5 Questions to Ask Before You Buy or Lease Commercial Real Estate

June 22, 2023

Buying commercial real estate for your business is tantalizing, particularly if you’ve been wondering whether leasing means throwing money away. However, both options have pros and cons — and their suitability depends on your business. 

Leasing vs. buying: pros and cons

Lease payments can reduce taxable income and offer a lower upfront cost. Leasing may be a strong option if your company will only be in a location for a few years. What’s more, leasing doesn’t tie up capital that could otherwise fund growth. 

In the long term, though, your rental costs are likely to increase. The Las Vegas-Henderson-Paradise market has been among the top 10 strongest commercial real estate markets in the nation in recent years, a good sign that our market is active and doing well, but rents over time typically go up, not down.  In Las Vegas, industrial lease costs increased 37.3% in Q1 2023 compared to one year prior.

When you own your business property, your costs are more predictable, and you may reap tax benefits, predictability and usually substantial investment value. But owner-occupied commercial real estate also brings a higher level of commitment and often a higher level of risk. 

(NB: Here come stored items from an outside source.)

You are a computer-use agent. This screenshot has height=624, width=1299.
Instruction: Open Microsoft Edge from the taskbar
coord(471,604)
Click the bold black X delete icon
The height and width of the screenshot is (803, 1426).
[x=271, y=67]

What to ask before you buy

When you’re looking to decide whether buying or leasing commercial real estate is right for your business, your banker can help. For starters, here are five questions to ask before making a real estate purchase:

1.   Does buying property make sense for my business?

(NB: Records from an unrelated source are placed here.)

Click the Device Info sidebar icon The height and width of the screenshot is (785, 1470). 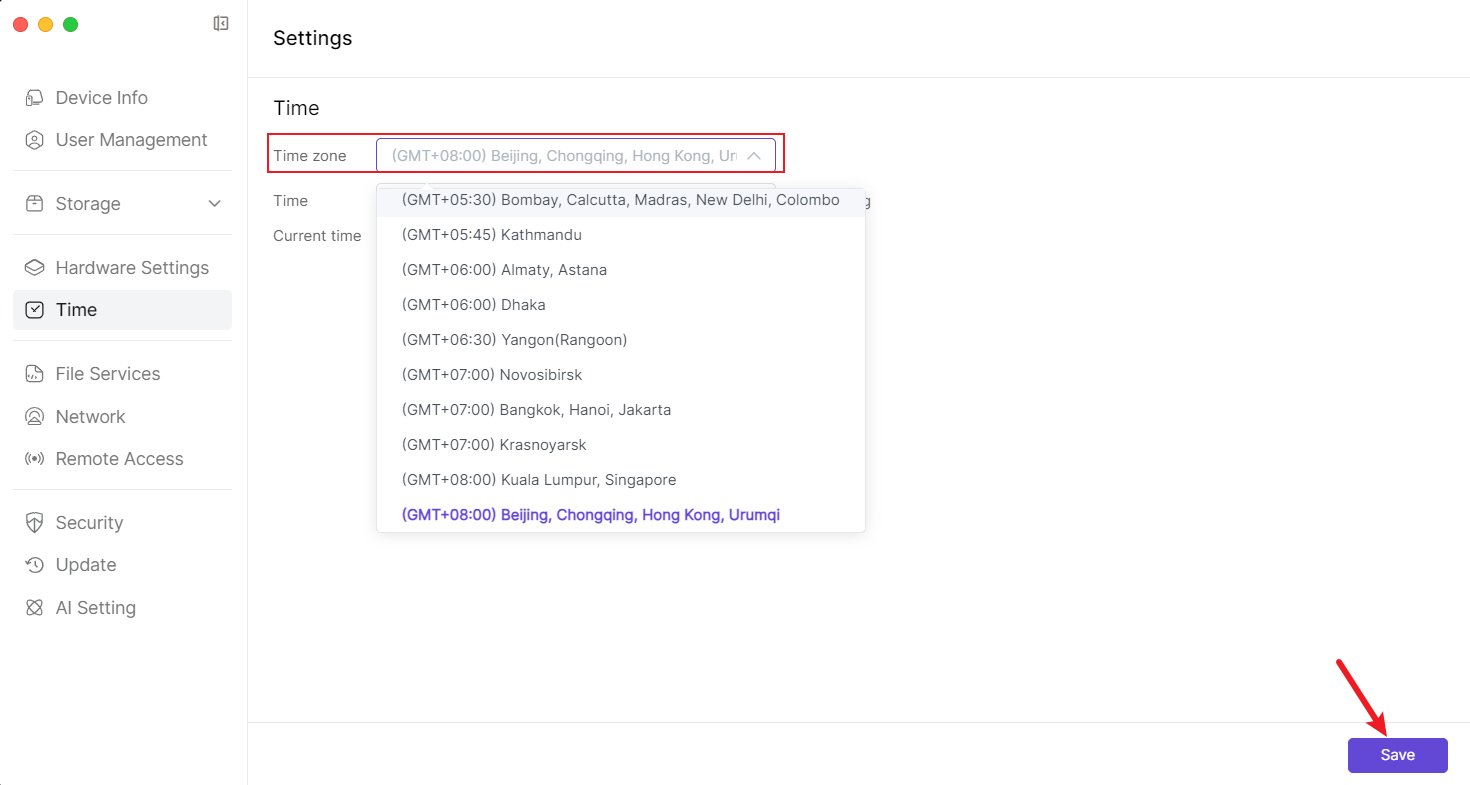[35, 98]
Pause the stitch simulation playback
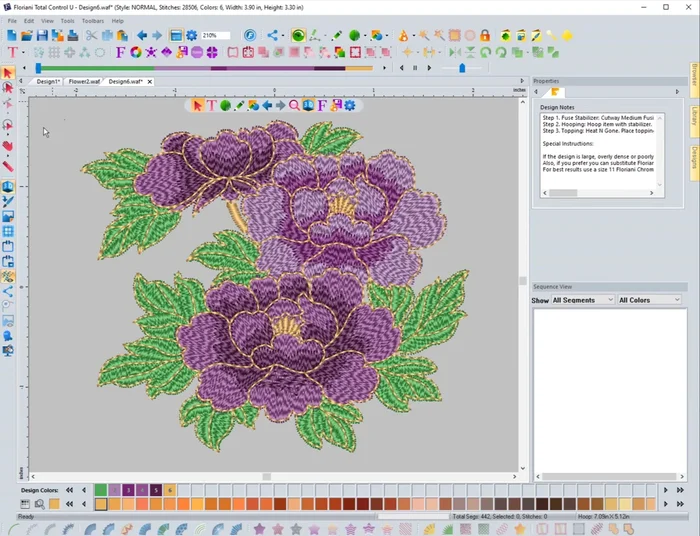 point(415,68)
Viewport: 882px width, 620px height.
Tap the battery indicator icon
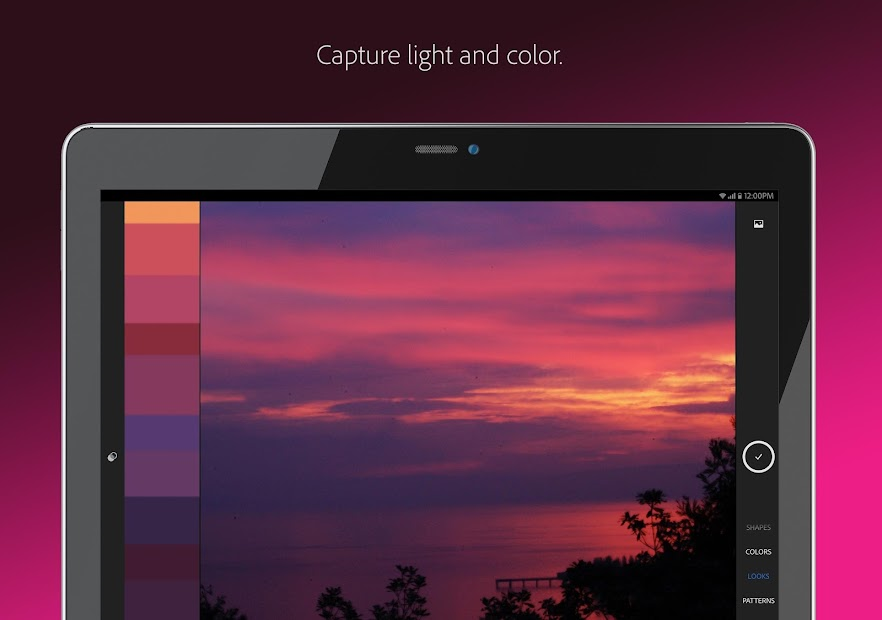tap(740, 193)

Owning real estate isn’t right for every business or industry. Ownership might make one of your biggest costs more predictable and offer tax advantages. It provides the opportunity to customize the property with a long-term vision in mind. For service professionals, buying a property that you can sell at the end of your career could be a good move. On the other hand, a nonprofit organization typically wants to put money into its mission rather than commercial real estate. 

2.   What are my financing options?

When you lease, you likely lock in a rate for a relatively short term — often five years. In areas where demand is tight, such as industrial property in Nevada’s booming commercial market, your rent could increase substantially when you renew. For a purchase, you may have various financing options, including commercial real estate loans and SBA 504 loans, which offer up to $5 million at attractive rates to invest in major fixed assets that promote new jobs and business growth.

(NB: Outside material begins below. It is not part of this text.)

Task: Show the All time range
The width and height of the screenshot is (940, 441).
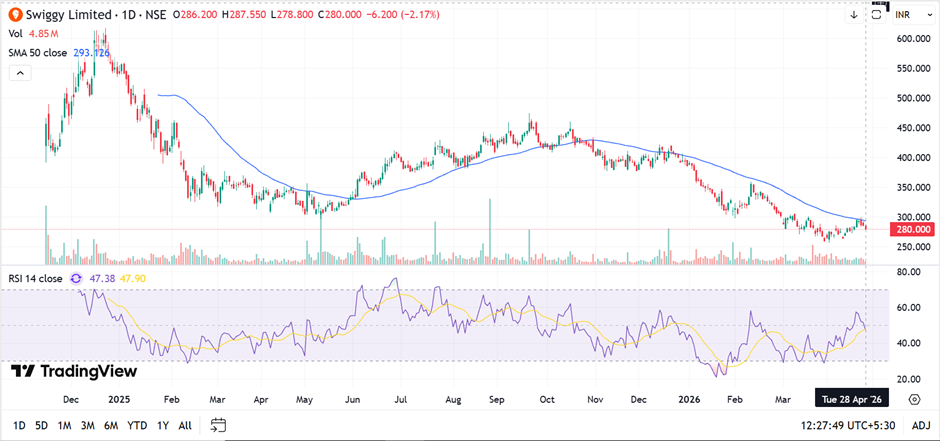Action: (x=185, y=425)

3.   Is being a landlord for me?

It’s prudent to move cautiously when planning to buy a building that’s larger than your business needs and rent out the rest to help pay your mortgage. How much time and attention do you want to commit to being a landlord? What if you can’t find a tenant or your tenant defaults? While this arrangement can work well in some instances, it isn’t suitable for everyone.

4.   Can I tolerate the risks?

The risks of buying can affect your business over the long term. First, does a property’s location make sense for your company and industry? Are you confident your prospects are strong enough to provide liquidity for your business needs while covering real estate payments for years to come? How do your plans for the future fit with larger property trends? While Southern Nevada’s commercial real estate market has been strong, the future holds no guarantees. Will the building offer good reuse or resale value if and when you retire, go out of business or sell your company? 

5.   Is a lease-back arrangement a reasonable option?

Buying the real estate where your business operates certainly increases complexity — but it can also help accumulate wealth. According to the National Council of Real Estate Investment Fiduciaries (NCREIF), privately held commercial real estate has an average 25-year return of 9.4% annually. If you lease that property back to your business, you have an asset you can depreciate — and you can pay rent to yourself instead of a third party. Of course, it’s a good idea to talk with your banker and accountant about how this type of arrangement would affect the other elements of your financial picture.

As your trusted advisor, your banker can help you determine your credit needs and opportunities and even advise whether your plan is realistic for your business. To learn more about how we can help you make a decision about buying or leasing business property, contact your Bank of Nevada relationship manager.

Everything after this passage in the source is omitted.